Дециану приказали молчать, он не имел права выезжать из своего поместья, за ним следили. Мелитта была сейчас же арестована.

Домициан многозначительно улыбался, довольный.

«У меня надежные друзья», – сказал он Мессалину. «У меня надежные друзья», – сказал он Норбану, а в тесном кругу своих министров, куда входили теперь только Регин, Марулл, Анний Басс и Норбан, он заявил:

– Пусть это пока остается между нами. Мы еще не возбуждаем дела против Дециана. Пусть господа сенаторы спокойно продолжают действовать. Сначала посмотрим, в чем еще они будут обвинять Лигария и нас. – Его улыбка стала шире. – Пусть враги империи идут все решительнее навстречу своей гибели! Мы можем подождать!

Итак, господа из сенатской оппозиции и понятия не имели о происшедшем – о том, что император обладал теперь возможностью положить конец упорным толкам о невиновности весталки, когда ему заблагорассудится. Наоборот, все они – Гельвидий, Приск и прочие участники сенатской оппозиции воображали, будто им удалось уже восстановить республику и действительно оттеснить императора на указанное ему конституцией место, будто он всего только первый среди равных, а они и в самом деле первейшие из его подданных.
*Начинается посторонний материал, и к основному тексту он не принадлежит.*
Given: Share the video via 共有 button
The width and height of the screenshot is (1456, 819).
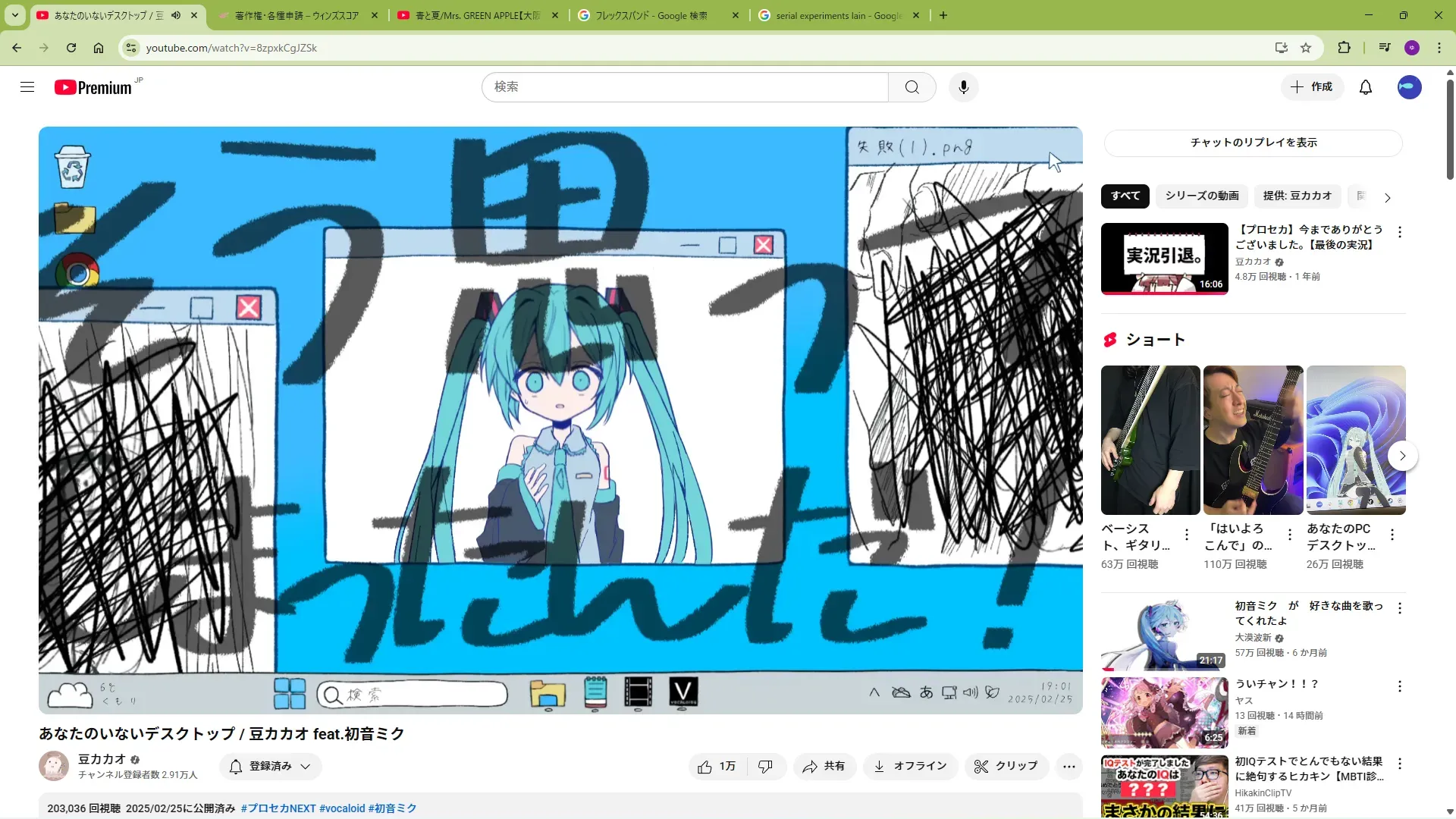Looking at the screenshot, I should [x=824, y=767].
Старик Гельвидий расхаживал с сияющим видом, его морщинистое лицо помолодело от гордости, рожденной этой победой. Он чувствовал себя великим республиканцем, защитником правого дела, он отомстил Лигарию и императору за угнетение испанцев, он сиял от самодовольства, а с ним и другие вожди сенатской партии, Приск и его единомышленники, семья казненного Пета – Фанния, Гратилла. Послезавтра сенат должен вынести приговор Лигарию, кровопийце Испанской провинции. Некоторым сенаторам хотелось бы, чтобы, наказывая Лигария, ограничились конфискацией имущества и ссылкой; но они, вожди оппозиции, не будут столь скромны и умеренны. Для преступного любимца тирана они потребуют смертного приговора, и они своего добьются.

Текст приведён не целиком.